Activity: Nothing outside the range is wanted. Repeat exactly the lines below from the one with "add peak icon" through the one with "Task: Select the clock".

*** Opening of Material supplied ***

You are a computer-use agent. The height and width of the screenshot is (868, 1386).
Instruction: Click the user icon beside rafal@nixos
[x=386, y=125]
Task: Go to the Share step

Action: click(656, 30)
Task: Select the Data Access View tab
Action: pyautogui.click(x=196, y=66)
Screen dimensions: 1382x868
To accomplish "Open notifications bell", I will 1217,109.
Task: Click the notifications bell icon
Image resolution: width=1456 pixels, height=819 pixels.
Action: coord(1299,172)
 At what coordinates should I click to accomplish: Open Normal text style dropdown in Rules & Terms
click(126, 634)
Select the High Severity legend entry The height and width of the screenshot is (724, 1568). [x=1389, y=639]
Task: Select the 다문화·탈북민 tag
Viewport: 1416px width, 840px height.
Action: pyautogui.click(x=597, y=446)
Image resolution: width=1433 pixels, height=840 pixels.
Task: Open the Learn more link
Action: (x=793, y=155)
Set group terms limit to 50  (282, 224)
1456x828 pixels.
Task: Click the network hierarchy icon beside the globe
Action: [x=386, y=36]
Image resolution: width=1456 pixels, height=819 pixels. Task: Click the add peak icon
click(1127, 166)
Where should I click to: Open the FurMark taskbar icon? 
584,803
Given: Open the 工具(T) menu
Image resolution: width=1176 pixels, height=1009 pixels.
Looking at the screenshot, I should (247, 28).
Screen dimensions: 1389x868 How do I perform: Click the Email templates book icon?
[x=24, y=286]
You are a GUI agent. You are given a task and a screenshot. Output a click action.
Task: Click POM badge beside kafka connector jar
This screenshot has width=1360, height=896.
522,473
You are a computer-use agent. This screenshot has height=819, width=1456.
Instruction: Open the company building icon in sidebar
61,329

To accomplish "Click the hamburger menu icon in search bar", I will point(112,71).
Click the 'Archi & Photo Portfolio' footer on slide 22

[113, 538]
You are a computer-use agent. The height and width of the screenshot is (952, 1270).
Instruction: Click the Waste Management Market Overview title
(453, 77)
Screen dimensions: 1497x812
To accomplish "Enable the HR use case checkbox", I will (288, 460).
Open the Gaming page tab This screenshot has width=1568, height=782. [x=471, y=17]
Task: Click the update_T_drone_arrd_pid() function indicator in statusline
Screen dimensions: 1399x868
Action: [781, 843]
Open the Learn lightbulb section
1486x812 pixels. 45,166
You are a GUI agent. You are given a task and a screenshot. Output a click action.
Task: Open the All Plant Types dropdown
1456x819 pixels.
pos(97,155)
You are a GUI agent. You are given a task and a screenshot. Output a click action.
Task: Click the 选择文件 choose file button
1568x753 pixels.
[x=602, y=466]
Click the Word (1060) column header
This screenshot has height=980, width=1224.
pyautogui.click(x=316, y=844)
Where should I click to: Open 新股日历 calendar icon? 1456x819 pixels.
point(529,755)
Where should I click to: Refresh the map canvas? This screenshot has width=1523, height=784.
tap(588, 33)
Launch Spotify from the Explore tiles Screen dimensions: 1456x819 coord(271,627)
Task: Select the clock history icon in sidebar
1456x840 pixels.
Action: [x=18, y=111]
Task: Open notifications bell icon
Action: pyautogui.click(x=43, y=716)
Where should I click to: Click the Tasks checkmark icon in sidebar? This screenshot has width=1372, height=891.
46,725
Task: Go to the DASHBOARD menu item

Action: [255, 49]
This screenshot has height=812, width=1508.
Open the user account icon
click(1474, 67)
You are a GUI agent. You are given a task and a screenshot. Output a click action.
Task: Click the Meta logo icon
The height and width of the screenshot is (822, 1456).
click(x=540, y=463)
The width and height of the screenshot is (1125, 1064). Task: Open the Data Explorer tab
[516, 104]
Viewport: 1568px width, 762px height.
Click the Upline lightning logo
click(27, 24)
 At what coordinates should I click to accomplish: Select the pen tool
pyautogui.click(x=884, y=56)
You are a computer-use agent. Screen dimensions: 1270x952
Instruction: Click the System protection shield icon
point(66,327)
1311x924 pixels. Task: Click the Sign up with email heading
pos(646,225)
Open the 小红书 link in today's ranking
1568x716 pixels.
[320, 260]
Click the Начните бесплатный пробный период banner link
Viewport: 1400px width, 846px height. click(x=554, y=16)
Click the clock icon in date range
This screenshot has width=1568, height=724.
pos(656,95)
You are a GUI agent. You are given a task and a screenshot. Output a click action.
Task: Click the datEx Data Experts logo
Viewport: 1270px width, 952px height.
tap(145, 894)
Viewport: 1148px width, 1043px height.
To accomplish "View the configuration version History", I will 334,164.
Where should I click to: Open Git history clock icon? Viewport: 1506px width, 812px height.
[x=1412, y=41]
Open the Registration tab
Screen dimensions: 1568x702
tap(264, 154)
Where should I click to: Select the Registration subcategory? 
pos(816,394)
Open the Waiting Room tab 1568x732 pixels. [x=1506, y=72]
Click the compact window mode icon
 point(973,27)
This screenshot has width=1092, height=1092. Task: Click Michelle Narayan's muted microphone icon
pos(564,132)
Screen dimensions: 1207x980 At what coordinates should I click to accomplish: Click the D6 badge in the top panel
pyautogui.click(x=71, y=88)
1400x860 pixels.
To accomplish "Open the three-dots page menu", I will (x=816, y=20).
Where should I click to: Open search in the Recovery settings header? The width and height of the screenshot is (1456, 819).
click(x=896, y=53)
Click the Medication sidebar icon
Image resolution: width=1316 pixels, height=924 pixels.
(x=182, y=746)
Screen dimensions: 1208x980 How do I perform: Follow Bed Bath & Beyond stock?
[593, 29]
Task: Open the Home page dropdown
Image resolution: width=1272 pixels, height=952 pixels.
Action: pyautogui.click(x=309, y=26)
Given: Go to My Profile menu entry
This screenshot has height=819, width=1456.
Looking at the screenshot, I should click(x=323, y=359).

*** Close of Material supplied ***

Task response:
Image resolution: width=1456 pixels, height=819 pixels. Task: Click the add peak icon
click(1127, 166)
Where should I click to: Open the FurMark taskbar icon? 
584,803
Given: Open the 工具(T) menu
Image resolution: width=1176 pixels, height=1009 pixels.
Looking at the screenshot, I should (247, 28).
Screen dimensions: 1389x868 How do I perform: Click the Email templates book icon?
[x=24, y=286]
You are a GUI agent. You are given a task and a screenshot. Output a click action.
Task: Click POM badge beside kafka connector jar
This screenshot has width=1360, height=896.
522,473
You are a computer-use agent. This screenshot has height=819, width=1456.
Instruction: Open the company building icon in sidebar
61,329

To accomplish "Click the hamburger menu icon in search bar", I will point(112,71).
Click the 'Archi & Photo Portfolio' footer on slide 22

[113, 538]
You are a computer-use agent. The height and width of the screenshot is (952, 1270).
Instruction: Click the Waste Management Market Overview title
(453, 77)
Screen dimensions: 1497x812
To accomplish "Enable the HR use case checkbox", I will (288, 460).
Open the Gaming page tab This screenshot has width=1568, height=782. [x=471, y=17]
Task: Click the update_T_drone_arrd_pid() function indicator in statusline
Screen dimensions: 1399x868
Action: [781, 843]
Open the Learn lightbulb section
1486x812 pixels. 45,166
You are a GUI agent. You are given a task and a screenshot. Output a click action.
Task: Open the All Plant Types dropdown
1456x819 pixels.
pos(97,155)
You are a GUI agent. You are given a task and a screenshot. Output a click action.
Task: Click the 选择文件 choose file button
1568x753 pixels.
[x=602, y=466]
Click the Word (1060) column header
This screenshot has height=980, width=1224.
pyautogui.click(x=316, y=844)
Where should I click to: Open 新股日历 calendar icon? 1456x819 pixels.
point(529,755)
Where should I click to: Refresh the map canvas? This screenshot has width=1523, height=784.
tap(588, 33)
Launch Spotify from the Explore tiles Screen dimensions: 1456x819 coord(271,627)
Task: Select the clock history icon in sidebar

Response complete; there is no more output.